#### Input for this task
____

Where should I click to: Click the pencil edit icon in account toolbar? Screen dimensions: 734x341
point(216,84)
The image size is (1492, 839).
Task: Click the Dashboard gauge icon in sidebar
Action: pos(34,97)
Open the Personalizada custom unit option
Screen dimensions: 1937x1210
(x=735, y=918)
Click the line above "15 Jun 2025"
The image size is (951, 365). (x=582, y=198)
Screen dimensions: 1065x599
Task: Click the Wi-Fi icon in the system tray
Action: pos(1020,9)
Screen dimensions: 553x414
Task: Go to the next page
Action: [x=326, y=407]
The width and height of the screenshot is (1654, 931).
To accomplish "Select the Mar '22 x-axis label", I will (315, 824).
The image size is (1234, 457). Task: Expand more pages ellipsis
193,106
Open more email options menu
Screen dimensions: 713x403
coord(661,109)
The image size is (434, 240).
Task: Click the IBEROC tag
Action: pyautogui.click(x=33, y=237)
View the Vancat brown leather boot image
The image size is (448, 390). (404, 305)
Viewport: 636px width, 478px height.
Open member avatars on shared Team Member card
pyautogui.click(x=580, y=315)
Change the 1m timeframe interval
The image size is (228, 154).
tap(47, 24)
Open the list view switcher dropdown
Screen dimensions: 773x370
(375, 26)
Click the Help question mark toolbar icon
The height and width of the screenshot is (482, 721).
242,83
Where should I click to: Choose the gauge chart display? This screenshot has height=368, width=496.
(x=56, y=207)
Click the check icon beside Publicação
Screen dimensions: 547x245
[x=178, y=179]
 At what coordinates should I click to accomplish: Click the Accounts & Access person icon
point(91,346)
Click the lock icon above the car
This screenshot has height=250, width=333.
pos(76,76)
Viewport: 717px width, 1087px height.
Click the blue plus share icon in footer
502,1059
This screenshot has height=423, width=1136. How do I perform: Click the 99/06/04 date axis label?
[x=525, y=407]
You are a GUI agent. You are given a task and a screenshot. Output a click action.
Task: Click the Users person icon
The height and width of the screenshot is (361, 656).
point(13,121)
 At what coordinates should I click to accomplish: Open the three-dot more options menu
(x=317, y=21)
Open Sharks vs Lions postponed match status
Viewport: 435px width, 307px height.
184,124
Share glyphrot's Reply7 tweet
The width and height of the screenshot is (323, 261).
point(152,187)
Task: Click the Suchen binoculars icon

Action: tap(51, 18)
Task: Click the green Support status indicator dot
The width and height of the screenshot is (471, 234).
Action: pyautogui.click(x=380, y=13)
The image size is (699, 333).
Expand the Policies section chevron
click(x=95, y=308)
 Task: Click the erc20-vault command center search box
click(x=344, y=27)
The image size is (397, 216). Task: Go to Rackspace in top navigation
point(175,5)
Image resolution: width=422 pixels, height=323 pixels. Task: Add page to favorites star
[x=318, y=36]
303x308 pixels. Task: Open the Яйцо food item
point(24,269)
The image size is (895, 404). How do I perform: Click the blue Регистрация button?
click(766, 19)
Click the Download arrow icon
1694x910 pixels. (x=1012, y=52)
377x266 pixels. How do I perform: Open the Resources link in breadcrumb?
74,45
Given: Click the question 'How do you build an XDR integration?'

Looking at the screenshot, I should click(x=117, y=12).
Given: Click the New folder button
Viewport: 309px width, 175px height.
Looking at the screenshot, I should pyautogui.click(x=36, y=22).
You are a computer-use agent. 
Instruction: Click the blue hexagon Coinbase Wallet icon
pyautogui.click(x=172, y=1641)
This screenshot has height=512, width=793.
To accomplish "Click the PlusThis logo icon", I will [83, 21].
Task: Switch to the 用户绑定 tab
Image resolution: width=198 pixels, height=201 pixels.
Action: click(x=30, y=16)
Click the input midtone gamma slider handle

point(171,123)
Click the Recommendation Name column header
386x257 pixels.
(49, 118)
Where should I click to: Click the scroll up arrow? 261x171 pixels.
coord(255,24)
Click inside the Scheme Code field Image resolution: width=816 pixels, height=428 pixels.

____

#### Problem to work on
Transcribe the whole listing with every word preserved.

#### Worked solution
Where should I click to: Click the pencil edit icon in account toolbar? Screen dimensions: 734x341
point(216,84)
The image size is (1492, 839).
Task: Click the Dashboard gauge icon in sidebar
Action: pos(34,97)
Open the Personalizada custom unit option
Screen dimensions: 1937x1210
(x=735, y=918)
Click the line above "15 Jun 2025"
The image size is (951, 365). (x=582, y=198)
Screen dimensions: 1065x599
Task: Click the Wi-Fi icon in the system tray
Action: pos(1020,9)
Screen dimensions: 553x414
Task: Go to the next page
Action: [x=326, y=407]
The width and height of the screenshot is (1654, 931).
To accomplish "Select the Mar '22 x-axis label", I will (315, 824).
The image size is (1234, 457). Task: Expand more pages ellipsis
193,106
Open more email options menu
Screen dimensions: 713x403
coord(661,109)
The image size is (434, 240).
Task: Click the IBEROC tag
Action: pyautogui.click(x=33, y=237)
View the Vancat brown leather boot image
The image size is (448, 390). (404, 305)
Viewport: 636px width, 478px height.
Open member avatars on shared Team Member card
pyautogui.click(x=580, y=315)
Change the 1m timeframe interval
The image size is (228, 154).
tap(47, 24)
Open the list view switcher dropdown
Screen dimensions: 773x370
(375, 26)
Click the Help question mark toolbar icon
The height and width of the screenshot is (482, 721).
242,83
Where should I click to: Choose the gauge chart display? This screenshot has height=368, width=496.
(x=56, y=207)
Click the check icon beside Publicação
Screen dimensions: 547x245
[x=178, y=179]
 At what coordinates should I click to accomplish: Click the Accounts & Access person icon
point(91,346)
Click the lock icon above the car
This screenshot has height=250, width=333.
pos(76,76)
Viewport: 717px width, 1087px height.
Click the blue plus share icon in footer
502,1059
This screenshot has height=423, width=1136. How do I perform: Click the 99/06/04 date axis label?
[x=525, y=407]
You are a GUI agent. You are given a task and a screenshot. Output a click action.
Task: Click the Users person icon
The height and width of the screenshot is (361, 656).
point(13,121)
 At what coordinates should I click to accomplish: Open the three-dot more options menu
(x=317, y=21)
Open Sharks vs Lions postponed match status
Viewport: 435px width, 307px height.
184,124
Share glyphrot's Reply7 tweet
The width and height of the screenshot is (323, 261).
point(152,187)
Task: Click the Suchen binoculars icon

Action: tap(51, 18)
Task: Click the green Support status indicator dot
The width and height of the screenshot is (471, 234).
Action: pyautogui.click(x=380, y=13)
The image size is (699, 333).
Expand the Policies section chevron
click(x=95, y=308)
 Task: Click the erc20-vault command center search box
click(x=344, y=27)
The image size is (397, 216). Task: Go to Rackspace in top navigation
point(175,5)
Image resolution: width=422 pixels, height=323 pixels. Task: Add page to favorites star
[x=318, y=36]
303x308 pixels. Task: Open the Яйцо food item
point(24,269)
The image size is (895, 404). How do I perform: Click the blue Регистрация button?
click(766, 19)
Click the Download arrow icon
1694x910 pixels. (x=1012, y=52)
377x266 pixels. How do I perform: Open the Resources link in breadcrumb?
74,45
Given: Click the question 'How do you build an XDR integration?'

Looking at the screenshot, I should click(x=117, y=12).
Given: Click the New folder button
Viewport: 309px width, 175px height.
Looking at the screenshot, I should pyautogui.click(x=36, y=22).
You are a computer-use agent. 
Instruction: Click the blue hexagon Coinbase Wallet icon
pyautogui.click(x=172, y=1641)
This screenshot has height=512, width=793.
To accomplish "Click the PlusThis logo icon", I will [83, 21].
Task: Switch to the 用户绑定 tab
Image resolution: width=198 pixels, height=201 pixels.
Action: click(x=30, y=16)
Click the input midtone gamma slider handle

point(171,123)
Click the Recommendation Name column header
386x257 pixels.
(49, 118)
Where should I click to: Click the scroll up arrow? 261x171 pixels.
coord(255,24)
Click inside the Scheme Code field Image resolution: width=816 pixels, height=428 pixels.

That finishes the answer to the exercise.